In other words; sedevacantism can reasonably be regarded as one of several (or many) possible hypotheses for explaining the disastrous effect of Vatican II; and, most importantly, how to set it right.
It is indeed possible that the sedevacantist legal arguments for why the papal seat is empty might be true; but the legalistic solutions may nonetheless be ineffective or counter-productive in solving the Roman Catholic Church's many and deep problems.
That is, indeed, my opinion - I mean that the sedevacantist solutions (i.e. their advocated approach to dealing with the RC problems) are ineffective, and would be counter-productive: they are wrong in their spirit.
Because I think it can be known in advance - from multiple experiences in multiple churches - that legal solutions will not have a good effect; that a re-set is impossible (and the attempt undesirable) because it will empower the wrong people and set faithful Catholics at each others throats...
That this negative potential can be known in advance from experience, and legalism eschewed, even despite that (probably) nobody has yet proposed any other clearly promising and practical way of genuinely revitalizing the Roman Catholic Church in the West.
For what little it is worth; I suspect that an answer might be found in the actual practice of Roman Catholicism at its Christian best; rather than in abstract theories about the matter.
Something to do with the lives of ordinary Catholics (including 'ordinary' Saints); rather than the models and hypotheses of canon lawyers, theologians, philosophers, church bureaucrats or the like.

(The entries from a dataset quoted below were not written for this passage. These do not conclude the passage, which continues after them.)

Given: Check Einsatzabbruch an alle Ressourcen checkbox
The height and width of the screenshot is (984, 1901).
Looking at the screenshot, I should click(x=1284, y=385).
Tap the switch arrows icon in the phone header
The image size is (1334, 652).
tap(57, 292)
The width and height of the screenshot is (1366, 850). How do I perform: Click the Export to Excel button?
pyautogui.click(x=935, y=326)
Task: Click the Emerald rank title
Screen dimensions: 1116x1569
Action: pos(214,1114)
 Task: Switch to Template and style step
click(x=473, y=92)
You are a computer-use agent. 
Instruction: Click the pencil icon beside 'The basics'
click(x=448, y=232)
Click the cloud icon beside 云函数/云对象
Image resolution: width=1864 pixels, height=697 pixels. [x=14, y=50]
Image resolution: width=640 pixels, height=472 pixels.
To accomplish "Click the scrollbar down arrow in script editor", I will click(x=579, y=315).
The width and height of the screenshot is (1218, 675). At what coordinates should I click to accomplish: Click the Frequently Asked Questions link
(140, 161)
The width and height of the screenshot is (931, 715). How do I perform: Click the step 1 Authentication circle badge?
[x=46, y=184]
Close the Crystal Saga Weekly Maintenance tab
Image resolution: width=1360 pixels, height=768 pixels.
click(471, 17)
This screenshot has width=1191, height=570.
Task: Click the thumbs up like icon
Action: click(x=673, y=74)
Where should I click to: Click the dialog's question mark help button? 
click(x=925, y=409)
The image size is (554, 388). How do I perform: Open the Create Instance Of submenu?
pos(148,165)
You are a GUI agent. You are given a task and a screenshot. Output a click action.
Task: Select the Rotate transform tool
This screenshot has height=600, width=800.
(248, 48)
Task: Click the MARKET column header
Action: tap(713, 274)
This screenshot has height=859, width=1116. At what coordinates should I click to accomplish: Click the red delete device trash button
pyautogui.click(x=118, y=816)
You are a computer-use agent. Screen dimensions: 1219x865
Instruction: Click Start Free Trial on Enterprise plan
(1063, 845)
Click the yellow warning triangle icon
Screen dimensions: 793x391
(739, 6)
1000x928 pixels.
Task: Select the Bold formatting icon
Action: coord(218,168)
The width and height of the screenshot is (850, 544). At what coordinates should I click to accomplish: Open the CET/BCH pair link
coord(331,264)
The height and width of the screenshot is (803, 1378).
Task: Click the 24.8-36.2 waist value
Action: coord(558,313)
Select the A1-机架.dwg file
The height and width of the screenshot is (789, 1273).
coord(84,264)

Maybe the most luminous, rich, and inspiring aspects of the pre-Reformation Catholic 'world' - something rather like GK Chesterton's imaginative pictures of "Merrie England" - could be found to contain clues toward the changes that are needed and would work and could grow; and also (and vital) what aspects ought to be de-emphasized...
Selected cuttings from that ancient tree of faithful living might be planted to yield new and different fruits, but recognizably derived from the same root stock.